As an aside, a while ago I thought it would be fascinating to find out whether health professionals who had been to the peer interpersonal groups I've been involved with for many years felt that what they had experienced had been useful for their work helping others.  I sent out a simple survey to 46 people who had been to these groups, asking "Please give a number somewhere between 0 and 10 to indicate approximately how helpful you feel these groups have been for you as a health professional, where 0 stands for ‘not helpful at all' right up to 10 which stands for ‘very helpful indeed'."  I had 45 responses.  They gave an average score of 8.4 out of 10, suggesting that this mix of doctors, psychologists, counsellors, nurses and other health workers found the experience very useful for their work with others.  For more on this see the last ten slides of the presentation "The alliance is crucial. What are the implications?

- - - - - - -

DESCRIPTION OF THE TASK → Quote in full the passage about surveying health professionals on peer interpersonal groups. The rows that follow the passage come from a separate source.

- - - - - - -

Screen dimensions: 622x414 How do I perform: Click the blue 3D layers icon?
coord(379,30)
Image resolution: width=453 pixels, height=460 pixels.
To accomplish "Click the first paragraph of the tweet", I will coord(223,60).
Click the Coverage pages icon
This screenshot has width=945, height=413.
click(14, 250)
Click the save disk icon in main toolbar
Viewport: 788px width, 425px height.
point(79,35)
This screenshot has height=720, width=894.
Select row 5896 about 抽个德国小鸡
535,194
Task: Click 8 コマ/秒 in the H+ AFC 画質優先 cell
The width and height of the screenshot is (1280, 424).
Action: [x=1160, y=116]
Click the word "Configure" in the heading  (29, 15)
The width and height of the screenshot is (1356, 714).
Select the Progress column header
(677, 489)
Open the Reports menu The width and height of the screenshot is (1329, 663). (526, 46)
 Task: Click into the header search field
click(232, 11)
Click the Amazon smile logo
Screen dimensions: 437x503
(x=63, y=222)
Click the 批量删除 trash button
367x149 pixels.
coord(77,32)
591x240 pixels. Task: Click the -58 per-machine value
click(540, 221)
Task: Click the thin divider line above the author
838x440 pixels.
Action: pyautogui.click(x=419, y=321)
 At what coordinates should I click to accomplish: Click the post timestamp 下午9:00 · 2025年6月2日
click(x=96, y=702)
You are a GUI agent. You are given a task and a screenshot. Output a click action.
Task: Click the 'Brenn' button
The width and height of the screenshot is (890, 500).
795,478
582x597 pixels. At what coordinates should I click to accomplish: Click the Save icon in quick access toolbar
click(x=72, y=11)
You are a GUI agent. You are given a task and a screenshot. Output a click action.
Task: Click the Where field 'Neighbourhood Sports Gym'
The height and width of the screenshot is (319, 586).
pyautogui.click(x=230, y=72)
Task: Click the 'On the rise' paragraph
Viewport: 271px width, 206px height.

- - - - - - -

OUTPUT BELOW →
As an aside, a while ago I thought it would be fascinating to find out whether health professionals who had been to the peer interpersonal groups I've been involved with for many years felt that what they had experienced had been useful for their work helping others.  I sent out a simple survey to 46 people who had been to these groups, asking "Please give a number somewhere between 0 and 10 to indicate approximately how helpful you feel these groups have been for you as a health professional, where 0 stands for ‘not helpful at all' right up to 10 which stands for ‘very helpful indeed'."  I had 45 responses.  They gave an average score of 8.4 out of 10, suggesting that this mix of doctors, psychologists, counsellors, nurses and other health workers found the experience very useful for their work with others.  For more on this see the last ten slides of the presentation "The alliance is crucial. What are the implications?